Source extract:
## BEGIN
The Pirates want the Yankees to pay almost the whole contract of $33 million and take negligible return.

Regarding Burnett’s no-trade clause, the Yankees wouldn’t be engaging in these talks with the Pirates (I don’t think) if there were any chance of Burnett rejecting the deal. Various people have said that because Burnett’s wife doesn’t like to fly, all of the teams Burnett has blocked are on the West Coast.

If Burnett really wants to get away from the Yankees, then I suppose going to the Pirates wouldn’t be all that bad. He’d pitch in the weaker league in a big ballpark without any expectations and be able to rejuvenate his free agent credentials for the winter of 2013-2014. For the Pirates, they could multiply the return by trading Burnett at some point in the next two years to a team that the Yankees wouldn’t trade him to like the Red Sox or Blue Jays.

Remember this: there were teams—inexplicably including the Yankees—pursuing Carl Pavano after Pavano pitched well for the Indians and Twins following his disastrous tenure with the Yankees; Burnett was never as bad on or off the field as Pavano.

I’ve been asked several times who Garrett Jones is and why the Yankees would want him.

The Pirates have apparently said that they’re not interested in moving Jones and certainly not to do the Yankees a favor in filling their DH slot and taking Burnett’s salary in the process.

But here’s what you need to think about when wondering why the Yankees would want Jones.

The Yankees need a relatively inexpensive left-handed bat with pop to share the DH role with Andruw Jones, Alex Rodriguez and other righty bats who’d DH against lefties.

Jones spent 11 seasons in the minors with the Twins and Pirates and hit 158 home runs before getting a legitimate chance in the big leagues—minor league stats. As a 28-year-old rookie in 2009, he hit 21 homers in 82 games.
## END
Exercises to complete:
[1] From the Burnett trade commentary, reproduce the passage starting with "Regarding Burnett’s no-trade" and going on through "the West Coast.".
[2] Name every baseball team mentioned in the Burnett trade commentary.

Data records:
## BEGIN
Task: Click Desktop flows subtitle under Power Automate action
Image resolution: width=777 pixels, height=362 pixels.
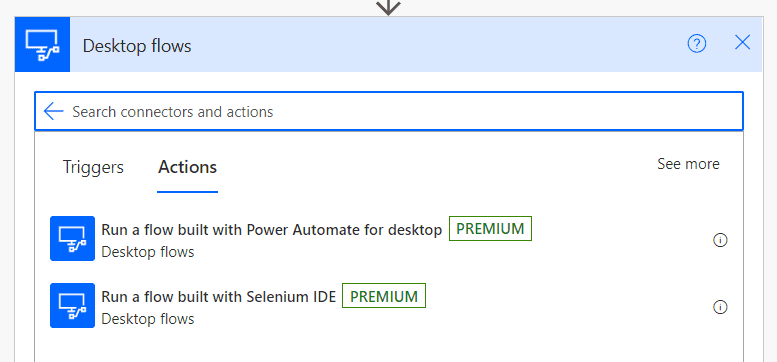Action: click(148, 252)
## END
## BEGIN
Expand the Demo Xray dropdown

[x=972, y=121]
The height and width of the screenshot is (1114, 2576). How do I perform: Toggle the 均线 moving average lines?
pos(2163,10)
## END
Responses by task:
[1]
Regarding Burnett’s no-trade clause, the Yankees wouldn’t be engaging in these talks with the Pirates (I don’t think) if there were any chance of Burnett rejecting the deal. Various people have said that because Burnett’s wife doesn’t like to fly, all of the teams Burnett has blocked are on the West Coast.

[2]
Pirates
Yankees
Red Sox
Blue Jays
Indians
Twins